### TRY IT
Exactly reproduce the line that contains "Click the home breadcrumb icon" and all lines after it in the entries below, through the very last line.

Records from a collection:

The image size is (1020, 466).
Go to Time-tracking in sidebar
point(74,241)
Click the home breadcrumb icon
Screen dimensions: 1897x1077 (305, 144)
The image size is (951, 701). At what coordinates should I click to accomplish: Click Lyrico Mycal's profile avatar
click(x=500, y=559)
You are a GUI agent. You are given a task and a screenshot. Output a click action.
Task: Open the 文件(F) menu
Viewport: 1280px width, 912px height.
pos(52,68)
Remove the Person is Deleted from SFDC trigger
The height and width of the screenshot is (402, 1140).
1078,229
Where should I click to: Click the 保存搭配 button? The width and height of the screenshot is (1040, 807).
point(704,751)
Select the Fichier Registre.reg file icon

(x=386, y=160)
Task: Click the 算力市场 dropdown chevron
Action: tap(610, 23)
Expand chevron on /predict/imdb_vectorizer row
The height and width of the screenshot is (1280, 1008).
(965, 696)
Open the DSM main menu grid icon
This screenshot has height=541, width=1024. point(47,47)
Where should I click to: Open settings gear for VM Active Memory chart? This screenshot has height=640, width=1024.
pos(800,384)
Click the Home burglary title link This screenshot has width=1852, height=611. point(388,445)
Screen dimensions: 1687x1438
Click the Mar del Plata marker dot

### TASK RESPONSE
Click the home breadcrumb icon
Screen dimensions: 1897x1077 (305, 144)
The image size is (951, 701). At what coordinates should I click to accomplish: Click Lyrico Mycal's profile avatar
click(x=500, y=559)
You are a GUI agent. You are given a task and a screenshot. Output a click action.
Task: Open the 文件(F) menu
Viewport: 1280px width, 912px height.
pos(52,68)
Remove the Person is Deleted from SFDC trigger
The height and width of the screenshot is (402, 1140).
1078,229
Where should I click to: Click the 保存搭配 button? The width and height of the screenshot is (1040, 807).
point(704,751)
Select the Fichier Registre.reg file icon

(x=386, y=160)
Task: Click the 算力市场 dropdown chevron
Action: tap(610, 23)
Expand chevron on /predict/imdb_vectorizer row
The height and width of the screenshot is (1280, 1008).
(965, 696)
Open the DSM main menu grid icon
This screenshot has height=541, width=1024. point(47,47)
Where should I click to: Open settings gear for VM Active Memory chart? This screenshot has height=640, width=1024.
pos(800,384)
Click the Home burglary title link This screenshot has width=1852, height=611. point(388,445)
Screen dimensions: 1687x1438
Click the Mar del Plata marker dot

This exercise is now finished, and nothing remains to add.